X_fakes_train = [text_preprocessing(text) for text in X_fakes_train]
X_fakes_test = [text_preprocessing(text) for text in X_fakes_test]


[nltk_data] Downloading package punkt to
[nltk_data]     C:\Users\bhavi\AppData\Roaming\nltk_data...
[nltk_data]   Package punkt is already up-to-date!
[nltk_data] Downloading package stopwords to
[nltk_data]     C:\Users\bhavi\AppData\Roaming\nltk_data...
[nltk_data]   Package stopwords is already up-to-date!


In [9]:
import requests
import zipfile
import os

# Define the URL of the GloVe embeddings
glove_url = "http://nlp.stanford.edu/data/glove.6B.zip"

# Define the local file name to save the downloaded embeddings
local_filename = "glove.6B.zip"

# Download the GloVe embeddings file
response = requests.get(glove_url, stream=True)
with open(local_filename, 'wb') as file:
    for chunk in response.iter_content(chunk_size=1024):
        if chunk:
            file.write(chunk)

# Unzip the downloaded file
with zipfile.ZipFile(local_filename, 'r') as zip_ref:
    zip_ref.extractall()

# Remove the zip file if needed
os.remove(local_filename)



In [7]:
from keras.preprocessing.text import Tokenizer
from tensorflow.keras.preprocessing.sequence import pad_sequences
import os
import numpy as np

# Load the pre-trained GloVe word embeddings
embedding_dim = 100
glove_file = "glove.6B.100d.txt"

embeddings_index = {}
with open(glove_file, 'r', encoding='utf-8') as f:
    for line in f:
        values = line.split()
        word = values[0]
        coefs = np.asarray(values[1:], dtype='float32')
        embeddings_index[word] = coefs

print('Found %s word vectors.' % len(embeddings_index))


Found 400000 word vectors.


In [8]:
# Create tokenizer for FA-KES dataset
tokenizer_fakes = Tokenizer()
tokenizer_fakes.fit_on_texts(X_fakes_train)
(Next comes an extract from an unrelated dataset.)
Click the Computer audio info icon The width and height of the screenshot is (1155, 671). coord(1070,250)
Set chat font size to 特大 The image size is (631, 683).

# Convert text to sequences of integers and apply post-padding
X_fakes_train_sequences = tokenizer_fakes.texts_to_sequences(X_fakes_train)
X_fakes_test_sequences = tokenizer_fakes.texts_to_sequences(X_fakes_test)

max_sequence_length = 300
X_fakes_train_padded = pad_sequences(X_fakes_train_sequences, maxlen=max_sequence_length)
X_fakes_test_padded = pad_sequences(X_fakes_test_sequences, maxlen=max_sequence_length)

In [9]:
# Prepare embedding matrix for FA-KES dataset
word_index_fakes = tokenizer_fakes.word_index
num_words_fakes = min(len(word_index_fakes), len(embeddings_index)) + 1
embedding_matrix_fakes = np.zeros((num_words_fakes, embedding_dim))

for word, i in word_index_fakes.items():
    if i >= num_words_fakes:
        continue
    embedding_vector = embeddings_index.get(word)
    if embedding_vector is not None:
        embedding_matrix_fakes[i] = embedding_vector

Hybrid CNN-RNN(LSTM)

In [26]:
from keras.models import Sequential
from keras.layers import Embedding, Conv1D, MaxPooling1D, LSTM, Dense

# Model Architecture
def create_model(embedding_matrix, max_sequence_length, embedding_dim):
    model = Sequential()
    model.add(Embedding(embedding_matrix.shape[0], embedding_dim, weights=[embedding_matrix], input_length=max_sequence_length, trainable=False))
    model.add(Conv1D(filters=128, kernel_size=5, activation='relu'))
    model.add(MaxPooling1D(pool_size=2))
    model.add(LSTM(32))
    model.add(Dense(1, activation='sigmoid'))

    # Compile the model
    model.compile(optimizer='adam', loss='binary_crossentropy', metrics=['accuracy'])
    return model
# Create the model for FA-KES dataset
model_fakes = create_model(embedding_matrix_fakes, max_sequence_length, embedding_dim)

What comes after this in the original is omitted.